Art critics have long dismissed his work as a kitsch crime against aesthetics. But now the world has grown even more "unsympathetic and complex" for the artist, who describes himself as a devout Christian and has trademarked his "Painter of Light" soubriquet. In court documents and other testimony, he has been accused of sexual harassment, fraudulent business practices and bizarre incidents of drunkenness including a habit of "ritual territory marking" that involves urinating in public places.
'Misleading picture'
A court-appointed arbitration panel has ruled in favour of two former owners of Kinkade-branded galleries, ordering his company to pay them $860,000 (£500,000) for breaching "the covenant of good faith and dealing" and failing to disclose pertinent business information.

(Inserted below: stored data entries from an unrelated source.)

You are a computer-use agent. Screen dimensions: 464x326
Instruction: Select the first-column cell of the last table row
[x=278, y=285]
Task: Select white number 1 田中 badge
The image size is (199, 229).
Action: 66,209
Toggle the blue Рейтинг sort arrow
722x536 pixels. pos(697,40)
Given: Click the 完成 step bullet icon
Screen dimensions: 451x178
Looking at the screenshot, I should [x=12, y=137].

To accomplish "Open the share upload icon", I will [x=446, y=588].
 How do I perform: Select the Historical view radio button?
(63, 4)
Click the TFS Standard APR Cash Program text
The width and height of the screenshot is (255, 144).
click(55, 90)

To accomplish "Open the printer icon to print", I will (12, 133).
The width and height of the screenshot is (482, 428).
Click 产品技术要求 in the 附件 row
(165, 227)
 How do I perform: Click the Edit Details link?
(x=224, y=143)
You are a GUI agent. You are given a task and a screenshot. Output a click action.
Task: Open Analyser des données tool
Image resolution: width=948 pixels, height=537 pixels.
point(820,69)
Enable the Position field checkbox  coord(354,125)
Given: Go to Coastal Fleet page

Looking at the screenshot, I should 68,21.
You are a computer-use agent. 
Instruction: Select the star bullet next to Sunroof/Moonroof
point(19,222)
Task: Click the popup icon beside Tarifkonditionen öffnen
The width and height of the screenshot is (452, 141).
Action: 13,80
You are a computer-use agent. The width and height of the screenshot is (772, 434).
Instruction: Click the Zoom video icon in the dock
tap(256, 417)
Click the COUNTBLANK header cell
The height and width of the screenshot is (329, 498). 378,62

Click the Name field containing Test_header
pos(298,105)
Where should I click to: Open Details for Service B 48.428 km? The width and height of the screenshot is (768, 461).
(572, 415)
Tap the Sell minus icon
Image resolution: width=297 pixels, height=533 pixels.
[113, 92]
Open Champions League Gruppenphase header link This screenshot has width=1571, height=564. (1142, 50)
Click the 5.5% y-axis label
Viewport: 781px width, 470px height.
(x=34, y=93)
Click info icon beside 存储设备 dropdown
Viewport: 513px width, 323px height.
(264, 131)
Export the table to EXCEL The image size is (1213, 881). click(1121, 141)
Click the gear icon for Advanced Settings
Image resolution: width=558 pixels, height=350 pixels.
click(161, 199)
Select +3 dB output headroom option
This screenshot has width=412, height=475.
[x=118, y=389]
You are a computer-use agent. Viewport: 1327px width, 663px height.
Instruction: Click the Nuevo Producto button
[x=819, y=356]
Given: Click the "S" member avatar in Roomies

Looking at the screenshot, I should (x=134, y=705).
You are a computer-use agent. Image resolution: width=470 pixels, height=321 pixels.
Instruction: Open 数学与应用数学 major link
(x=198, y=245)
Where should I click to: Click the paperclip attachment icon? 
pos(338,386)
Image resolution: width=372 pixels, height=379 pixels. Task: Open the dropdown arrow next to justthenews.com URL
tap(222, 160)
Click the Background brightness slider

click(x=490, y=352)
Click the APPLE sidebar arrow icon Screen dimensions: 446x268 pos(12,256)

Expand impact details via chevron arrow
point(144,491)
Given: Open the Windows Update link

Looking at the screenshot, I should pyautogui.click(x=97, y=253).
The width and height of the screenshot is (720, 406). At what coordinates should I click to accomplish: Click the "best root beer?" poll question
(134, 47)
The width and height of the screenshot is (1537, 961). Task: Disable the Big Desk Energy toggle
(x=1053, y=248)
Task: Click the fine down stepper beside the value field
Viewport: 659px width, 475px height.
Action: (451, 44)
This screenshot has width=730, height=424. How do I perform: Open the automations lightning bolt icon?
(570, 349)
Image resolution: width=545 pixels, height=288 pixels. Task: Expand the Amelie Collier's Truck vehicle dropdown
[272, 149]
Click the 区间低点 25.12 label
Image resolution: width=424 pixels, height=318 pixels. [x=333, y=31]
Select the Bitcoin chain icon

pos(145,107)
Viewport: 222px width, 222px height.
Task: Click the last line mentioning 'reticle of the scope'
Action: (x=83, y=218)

(Excerpt) Read more at arts.guardian.co.uk ...
FR is a gold mine of talent.
I'm already a millionaire. But art is to be appreciated for its aesthetics. Pictures of soup cans are expensive junk.
You clearly know what you like. And I agree with you about the soup cans. Warhol has done almost as much to destroy art as Picasso. I would still encourage you to give some thought to the artists who do the local or regional shows. Some of them are excellent, and it's a joy to develop a relationship with them. God bless.
Just doing like Jackson Pollock, but in a slightly different medium.
That is an American classic.
Could you send me the URL, so I can try to see it wherever it's hosted?
Something is wrong with my computer today. I've been sitting here for half an hour waiting for images to load, and haven't gotten one yet.
You left out needlepoint kits and air fresheners.
Bedsheets can't be too far behind.
WOW. I'd never seen that one before. Even if there had been a camera present on that night in Mississippi, no photograph could capture the truth of the moment more powerfully than Rockwell did.
It's obvious from his work that Rockwell loved America. What's less obvious -- and what so many people miss -- is that he loved not just an idealized version of it, but its reality. And he loved it enough to to get in its face when it was wrong.
I can't stop looking at the face of the one man (not sure if it's Schwerner or Goodman) who's left standing. At his courage and resolve as he stares down the men who, he must know, are about to kill him.
Rockwell was a splendid and moving painter. People don't know his work as well as they should.
I'm reading your post a little late but I got a good laugh. Yes, I did forget about Kinkade's puzzles. I'm still laughing since you brought it up.
Damn.
Wow.
Thank you for that, AAM.
It's like, psychedelic, man!
We spent HOURS putting one of those things together one Christmas. All the little pieces, splotched with dabs of LIGHT! ;-)
Yeah, I know; I also forgot the Glade scented candles, as was pointed out to me on a previous post.
And I'd be shocked if there isn't a line of inspirational checks as well.
What's next is kitchenware. Towels, oven mitts, sugar and flour canisters and cookie jars. Tea cozies. You get the idea. :-)
Just a fluffy little freakout....
Well, my kitchen is painted in buttery yellow, and I have red as an accent color, so I would choose the Warhol soup cans. I would probably place some other Campbell's kitsch (from eBay) around the room for 'balance.' How's that for an answer?
I used to think about him the same way and it is true to a certain degree. But in this time in art when excellence is rejected in favor of exaltation of the worst in man kind Rockwell is something we should be thankful for.